* [Task prompt]:
The response should consist of every record, reproduced exactly.

Stored data entries:
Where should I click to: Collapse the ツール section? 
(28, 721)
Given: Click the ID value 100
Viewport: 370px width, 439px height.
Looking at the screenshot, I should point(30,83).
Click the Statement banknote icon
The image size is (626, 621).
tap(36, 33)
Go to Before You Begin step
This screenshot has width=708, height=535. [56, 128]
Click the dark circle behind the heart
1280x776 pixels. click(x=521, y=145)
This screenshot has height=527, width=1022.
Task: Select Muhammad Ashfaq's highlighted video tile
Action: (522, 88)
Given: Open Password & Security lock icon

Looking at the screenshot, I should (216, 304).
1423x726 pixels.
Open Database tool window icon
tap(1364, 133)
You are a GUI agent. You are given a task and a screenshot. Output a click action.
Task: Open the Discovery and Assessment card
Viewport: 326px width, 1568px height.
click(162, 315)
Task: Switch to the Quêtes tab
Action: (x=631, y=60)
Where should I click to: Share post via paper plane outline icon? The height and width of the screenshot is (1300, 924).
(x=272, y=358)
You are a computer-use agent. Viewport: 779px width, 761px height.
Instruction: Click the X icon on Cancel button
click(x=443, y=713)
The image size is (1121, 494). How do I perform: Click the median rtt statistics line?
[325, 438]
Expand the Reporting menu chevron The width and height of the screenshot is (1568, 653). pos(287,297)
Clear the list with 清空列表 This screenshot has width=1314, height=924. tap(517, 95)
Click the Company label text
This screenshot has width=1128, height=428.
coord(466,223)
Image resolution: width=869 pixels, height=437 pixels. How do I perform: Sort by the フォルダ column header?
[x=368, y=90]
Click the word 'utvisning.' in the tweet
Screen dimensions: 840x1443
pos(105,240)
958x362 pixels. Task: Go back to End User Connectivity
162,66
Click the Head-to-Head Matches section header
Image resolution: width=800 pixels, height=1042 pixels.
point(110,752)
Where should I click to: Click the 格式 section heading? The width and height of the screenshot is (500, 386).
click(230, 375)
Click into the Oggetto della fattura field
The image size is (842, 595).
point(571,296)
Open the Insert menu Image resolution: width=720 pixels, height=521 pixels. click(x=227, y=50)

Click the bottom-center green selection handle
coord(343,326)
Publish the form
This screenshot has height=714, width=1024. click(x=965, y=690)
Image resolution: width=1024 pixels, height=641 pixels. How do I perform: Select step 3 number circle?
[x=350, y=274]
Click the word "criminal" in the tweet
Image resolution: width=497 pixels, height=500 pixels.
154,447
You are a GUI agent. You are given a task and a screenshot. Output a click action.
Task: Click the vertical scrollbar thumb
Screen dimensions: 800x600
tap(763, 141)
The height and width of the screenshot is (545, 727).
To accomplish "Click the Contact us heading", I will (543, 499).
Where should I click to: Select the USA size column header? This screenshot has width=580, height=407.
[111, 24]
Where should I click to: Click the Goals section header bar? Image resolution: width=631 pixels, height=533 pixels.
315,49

* [Task answer]:
Where should I click to: Collapse the ツール section? 
(28, 721)
Given: Click the ID value 100
Viewport: 370px width, 439px height.
Looking at the screenshot, I should point(30,83).
Click the Statement banknote icon
The image size is (626, 621).
tap(36, 33)
Go to Before You Begin step
This screenshot has width=708, height=535. [56, 128]
Click the dark circle behind the heart
1280x776 pixels. click(x=521, y=145)
This screenshot has height=527, width=1022.
Task: Select Muhammad Ashfaq's highlighted video tile
Action: (522, 88)
Given: Open Password & Security lock icon

Looking at the screenshot, I should (216, 304).
1423x726 pixels.
Open Database tool window icon
tap(1364, 133)
You are a GUI agent. You are given a task and a screenshot. Output a click action.
Task: Open the Discovery and Assessment card
Viewport: 326px width, 1568px height.
click(162, 315)
Task: Switch to the Quêtes tab
Action: (x=631, y=60)
Where should I click to: Share post via paper plane outline icon? The height and width of the screenshot is (1300, 924).
(x=272, y=358)
You are a computer-use agent. Viewport: 779px width, 761px height.
Instruction: Click the X icon on Cancel button
click(x=443, y=713)
The image size is (1121, 494). How do I perform: Click the median rtt statistics line?
[325, 438]
Expand the Reporting menu chevron The width and height of the screenshot is (1568, 653). pos(287,297)
Clear the list with 清空列表 This screenshot has width=1314, height=924. tap(517, 95)
Click the Company label text
This screenshot has width=1128, height=428.
coord(466,223)
Image resolution: width=869 pixels, height=437 pixels. How do I perform: Sort by the フォルダ column header?
[x=368, y=90]
Click the word 'utvisning.' in the tweet
Screen dimensions: 840x1443
pos(105,240)
958x362 pixels. Task: Go back to End User Connectivity
162,66
Click the Head-to-Head Matches section header
Image resolution: width=800 pixels, height=1042 pixels.
point(110,752)
Where should I click to: Click the 格式 section heading? The width and height of the screenshot is (500, 386).
click(230, 375)
Click into the Oggetto della fattura field
The image size is (842, 595).
point(571,296)
Open the Insert menu Image resolution: width=720 pixels, height=521 pixels. click(x=227, y=50)

Click the bottom-center green selection handle
coord(343,326)
Publish the form
This screenshot has height=714, width=1024. click(x=965, y=690)
Image resolution: width=1024 pixels, height=641 pixels. How do I perform: Select step 3 number circle?
[x=350, y=274]
Click the word "criminal" in the tweet
Image resolution: width=497 pixels, height=500 pixels.
154,447
You are a GUI agent. You are given a task and a screenshot. Output a click action.
Task: Click the vertical scrollbar thumb
Screen dimensions: 800x600
tap(763, 141)
The height and width of the screenshot is (545, 727).
To accomplish "Click the Contact us heading", I will (543, 499).
Where should I click to: Select the USA size column header? This screenshot has width=580, height=407.
[111, 24]
Where should I click to: Click the Goals section header bar? Image resolution: width=631 pixels, height=533 pixels.
315,49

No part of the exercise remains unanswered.